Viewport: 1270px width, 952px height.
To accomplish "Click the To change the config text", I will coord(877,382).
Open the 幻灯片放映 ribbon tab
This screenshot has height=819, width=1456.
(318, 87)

#### Problem details:
From the first line to the last, copy every record exactly.

#### Response to this task:
Viewport: 1270px width, 952px height.
To accomplish "Click the To change the config text", I will coord(877,382).
Open the 幻灯片放映 ribbon tab
This screenshot has height=819, width=1456.
(318, 87)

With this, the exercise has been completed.